AIM OF THE EXERCISE:
From the line containing "Task: Create a new outline template" through the last line of the data, return those lines exactly as written and nothing more.

Dataset entries
--- --- ---
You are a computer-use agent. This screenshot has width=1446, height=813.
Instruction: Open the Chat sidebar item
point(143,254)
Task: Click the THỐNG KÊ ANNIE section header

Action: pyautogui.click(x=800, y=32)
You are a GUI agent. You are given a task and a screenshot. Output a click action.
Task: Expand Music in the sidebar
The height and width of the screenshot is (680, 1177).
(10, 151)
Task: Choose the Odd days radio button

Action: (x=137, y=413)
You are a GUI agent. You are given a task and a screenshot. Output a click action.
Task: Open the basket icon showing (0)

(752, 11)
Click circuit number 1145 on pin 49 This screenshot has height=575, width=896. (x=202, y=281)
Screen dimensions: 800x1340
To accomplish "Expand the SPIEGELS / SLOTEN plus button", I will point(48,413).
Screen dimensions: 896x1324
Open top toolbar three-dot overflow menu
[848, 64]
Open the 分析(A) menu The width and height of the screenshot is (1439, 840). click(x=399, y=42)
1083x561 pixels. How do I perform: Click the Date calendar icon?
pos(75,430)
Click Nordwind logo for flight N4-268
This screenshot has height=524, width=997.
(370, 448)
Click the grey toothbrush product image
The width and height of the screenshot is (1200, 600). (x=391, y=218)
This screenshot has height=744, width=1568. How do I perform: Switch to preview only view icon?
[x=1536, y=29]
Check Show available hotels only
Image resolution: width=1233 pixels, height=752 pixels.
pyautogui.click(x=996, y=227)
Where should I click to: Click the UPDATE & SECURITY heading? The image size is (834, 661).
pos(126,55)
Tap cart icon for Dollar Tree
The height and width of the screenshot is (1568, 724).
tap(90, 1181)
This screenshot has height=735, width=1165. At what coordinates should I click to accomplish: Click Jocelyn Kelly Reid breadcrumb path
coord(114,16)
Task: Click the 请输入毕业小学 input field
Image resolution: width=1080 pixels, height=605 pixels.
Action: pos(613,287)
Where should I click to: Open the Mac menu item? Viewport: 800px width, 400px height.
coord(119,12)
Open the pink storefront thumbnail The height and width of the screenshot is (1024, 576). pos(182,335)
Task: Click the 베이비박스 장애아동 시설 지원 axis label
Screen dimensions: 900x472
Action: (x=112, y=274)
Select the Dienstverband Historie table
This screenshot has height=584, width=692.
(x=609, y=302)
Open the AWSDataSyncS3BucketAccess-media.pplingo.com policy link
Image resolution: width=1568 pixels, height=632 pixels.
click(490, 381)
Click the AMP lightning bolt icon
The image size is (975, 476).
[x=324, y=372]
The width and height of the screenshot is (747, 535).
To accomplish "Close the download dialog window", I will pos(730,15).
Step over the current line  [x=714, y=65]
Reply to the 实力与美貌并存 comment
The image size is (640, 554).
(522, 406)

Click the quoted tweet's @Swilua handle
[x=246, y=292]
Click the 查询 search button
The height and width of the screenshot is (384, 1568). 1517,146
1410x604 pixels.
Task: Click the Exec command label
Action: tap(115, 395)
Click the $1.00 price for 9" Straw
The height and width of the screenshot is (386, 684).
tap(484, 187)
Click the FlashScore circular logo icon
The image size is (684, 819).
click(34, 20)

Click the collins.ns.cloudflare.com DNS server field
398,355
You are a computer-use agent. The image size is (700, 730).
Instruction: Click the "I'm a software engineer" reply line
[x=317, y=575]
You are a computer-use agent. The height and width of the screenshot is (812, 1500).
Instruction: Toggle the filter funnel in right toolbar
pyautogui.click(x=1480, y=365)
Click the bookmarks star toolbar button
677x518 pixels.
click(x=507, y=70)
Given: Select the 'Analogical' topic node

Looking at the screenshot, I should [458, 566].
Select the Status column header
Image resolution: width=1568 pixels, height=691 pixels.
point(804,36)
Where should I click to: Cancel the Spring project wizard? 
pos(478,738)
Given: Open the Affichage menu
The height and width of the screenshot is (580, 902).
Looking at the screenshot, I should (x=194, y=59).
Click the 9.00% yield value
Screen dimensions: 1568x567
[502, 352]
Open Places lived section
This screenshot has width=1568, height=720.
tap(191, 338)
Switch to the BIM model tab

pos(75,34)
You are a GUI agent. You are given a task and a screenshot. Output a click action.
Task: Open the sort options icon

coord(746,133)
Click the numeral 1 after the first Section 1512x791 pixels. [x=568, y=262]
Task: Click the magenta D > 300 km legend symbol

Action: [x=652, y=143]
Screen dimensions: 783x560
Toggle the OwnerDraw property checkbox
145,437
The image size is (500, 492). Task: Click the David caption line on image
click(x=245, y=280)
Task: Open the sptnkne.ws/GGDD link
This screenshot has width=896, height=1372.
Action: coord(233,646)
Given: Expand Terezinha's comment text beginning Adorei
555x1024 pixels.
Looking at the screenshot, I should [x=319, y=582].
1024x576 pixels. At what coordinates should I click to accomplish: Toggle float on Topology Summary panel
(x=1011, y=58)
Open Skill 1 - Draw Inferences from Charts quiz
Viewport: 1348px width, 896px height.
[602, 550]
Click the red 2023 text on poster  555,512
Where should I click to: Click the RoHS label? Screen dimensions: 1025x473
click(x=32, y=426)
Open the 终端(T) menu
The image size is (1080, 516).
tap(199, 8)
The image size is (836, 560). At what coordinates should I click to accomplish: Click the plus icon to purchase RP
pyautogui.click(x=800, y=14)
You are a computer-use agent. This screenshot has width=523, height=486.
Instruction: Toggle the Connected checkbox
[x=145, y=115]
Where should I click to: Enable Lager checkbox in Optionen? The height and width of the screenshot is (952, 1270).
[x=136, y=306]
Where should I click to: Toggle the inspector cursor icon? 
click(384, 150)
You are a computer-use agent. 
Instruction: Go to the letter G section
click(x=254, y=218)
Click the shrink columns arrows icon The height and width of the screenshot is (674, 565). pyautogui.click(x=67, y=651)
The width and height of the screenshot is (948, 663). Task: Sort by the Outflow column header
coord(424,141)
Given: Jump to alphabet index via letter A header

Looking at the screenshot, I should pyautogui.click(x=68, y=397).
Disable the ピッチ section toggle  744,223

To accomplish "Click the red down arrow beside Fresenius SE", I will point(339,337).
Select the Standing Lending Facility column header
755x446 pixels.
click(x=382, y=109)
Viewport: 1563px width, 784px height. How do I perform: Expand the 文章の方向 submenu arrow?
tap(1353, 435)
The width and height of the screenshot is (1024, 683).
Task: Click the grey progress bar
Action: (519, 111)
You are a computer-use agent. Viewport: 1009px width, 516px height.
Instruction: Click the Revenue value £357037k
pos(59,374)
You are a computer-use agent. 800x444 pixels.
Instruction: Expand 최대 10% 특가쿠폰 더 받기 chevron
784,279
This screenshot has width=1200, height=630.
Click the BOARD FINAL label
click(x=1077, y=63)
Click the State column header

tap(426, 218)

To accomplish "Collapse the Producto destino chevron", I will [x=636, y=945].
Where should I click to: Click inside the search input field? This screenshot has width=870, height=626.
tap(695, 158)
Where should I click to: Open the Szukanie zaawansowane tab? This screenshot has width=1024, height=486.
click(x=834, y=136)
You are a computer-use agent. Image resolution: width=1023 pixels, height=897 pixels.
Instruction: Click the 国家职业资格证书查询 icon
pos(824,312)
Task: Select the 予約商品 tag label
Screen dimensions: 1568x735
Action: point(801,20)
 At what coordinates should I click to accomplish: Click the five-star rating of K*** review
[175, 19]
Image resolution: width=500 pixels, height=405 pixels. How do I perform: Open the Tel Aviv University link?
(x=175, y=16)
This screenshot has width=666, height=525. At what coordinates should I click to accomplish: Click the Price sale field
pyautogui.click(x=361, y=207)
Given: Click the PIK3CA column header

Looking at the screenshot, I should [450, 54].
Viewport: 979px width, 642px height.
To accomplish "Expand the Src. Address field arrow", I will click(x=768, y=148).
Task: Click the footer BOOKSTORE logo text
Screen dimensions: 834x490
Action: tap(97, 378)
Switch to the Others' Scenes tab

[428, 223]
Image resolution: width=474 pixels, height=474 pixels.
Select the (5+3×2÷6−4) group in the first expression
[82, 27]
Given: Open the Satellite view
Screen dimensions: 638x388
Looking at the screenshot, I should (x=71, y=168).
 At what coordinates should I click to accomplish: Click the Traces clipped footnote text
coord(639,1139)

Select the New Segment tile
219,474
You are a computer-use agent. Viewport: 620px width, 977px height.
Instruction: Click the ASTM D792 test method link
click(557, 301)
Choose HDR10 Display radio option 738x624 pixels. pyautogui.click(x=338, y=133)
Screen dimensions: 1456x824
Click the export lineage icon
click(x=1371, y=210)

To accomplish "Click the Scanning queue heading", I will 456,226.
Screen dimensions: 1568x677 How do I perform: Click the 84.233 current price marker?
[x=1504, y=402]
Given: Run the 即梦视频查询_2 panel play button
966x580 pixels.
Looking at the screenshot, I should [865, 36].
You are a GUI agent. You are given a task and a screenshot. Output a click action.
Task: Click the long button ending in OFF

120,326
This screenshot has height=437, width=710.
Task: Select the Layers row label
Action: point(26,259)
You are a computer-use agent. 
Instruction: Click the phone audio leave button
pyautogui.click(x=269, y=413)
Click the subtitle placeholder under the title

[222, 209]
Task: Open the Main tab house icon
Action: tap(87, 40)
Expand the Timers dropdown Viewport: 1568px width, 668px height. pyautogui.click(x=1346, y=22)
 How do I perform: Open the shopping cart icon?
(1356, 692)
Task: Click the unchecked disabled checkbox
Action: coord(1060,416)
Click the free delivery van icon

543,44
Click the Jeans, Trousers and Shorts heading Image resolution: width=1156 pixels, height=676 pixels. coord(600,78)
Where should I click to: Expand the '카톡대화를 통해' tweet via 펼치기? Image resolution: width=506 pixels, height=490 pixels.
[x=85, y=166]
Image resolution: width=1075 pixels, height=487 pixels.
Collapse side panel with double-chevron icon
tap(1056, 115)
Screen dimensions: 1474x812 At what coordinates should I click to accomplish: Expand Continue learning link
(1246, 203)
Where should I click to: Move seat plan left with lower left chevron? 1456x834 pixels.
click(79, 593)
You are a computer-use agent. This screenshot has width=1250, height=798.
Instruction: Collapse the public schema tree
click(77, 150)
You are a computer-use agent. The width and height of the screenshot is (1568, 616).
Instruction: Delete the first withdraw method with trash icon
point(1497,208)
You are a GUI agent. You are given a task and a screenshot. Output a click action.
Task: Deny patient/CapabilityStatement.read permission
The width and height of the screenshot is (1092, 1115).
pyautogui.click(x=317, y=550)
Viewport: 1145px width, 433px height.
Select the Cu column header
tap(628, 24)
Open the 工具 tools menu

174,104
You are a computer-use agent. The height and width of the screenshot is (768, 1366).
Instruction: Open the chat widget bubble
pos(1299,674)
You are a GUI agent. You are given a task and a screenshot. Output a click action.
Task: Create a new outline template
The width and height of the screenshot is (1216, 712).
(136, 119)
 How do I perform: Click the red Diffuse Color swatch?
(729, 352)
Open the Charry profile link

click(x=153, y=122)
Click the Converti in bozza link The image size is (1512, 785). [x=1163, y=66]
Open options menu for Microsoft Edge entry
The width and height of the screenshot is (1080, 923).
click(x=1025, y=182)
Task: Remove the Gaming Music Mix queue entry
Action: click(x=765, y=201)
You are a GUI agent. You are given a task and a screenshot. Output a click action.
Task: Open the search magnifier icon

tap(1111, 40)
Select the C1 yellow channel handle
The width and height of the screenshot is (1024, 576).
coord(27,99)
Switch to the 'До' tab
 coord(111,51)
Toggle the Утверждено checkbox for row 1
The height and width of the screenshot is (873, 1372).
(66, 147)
--- --- ---
RESPONSE TO THIS EXERCISE:
Task: Create a new outline template
The width and height of the screenshot is (1216, 712).
(136, 119)
 How do I perform: Click the red Diffuse Color swatch?
(729, 352)
Open the Charry profile link

click(x=153, y=122)
Click the Converti in bozza link The image size is (1512, 785). [x=1163, y=66]
Open options menu for Microsoft Edge entry
The width and height of the screenshot is (1080, 923).
click(x=1025, y=182)
Task: Remove the Gaming Music Mix queue entry
Action: click(x=765, y=201)
You are a GUI agent. You are given a task and a screenshot. Output a click action.
Task: Open the search magnifier icon

tap(1111, 40)
Select the C1 yellow channel handle
The width and height of the screenshot is (1024, 576).
coord(27,99)
Switch to the 'До' tab
 coord(111,51)
Toggle the Утверждено checkbox for row 1
The height and width of the screenshot is (873, 1372).
(66, 147)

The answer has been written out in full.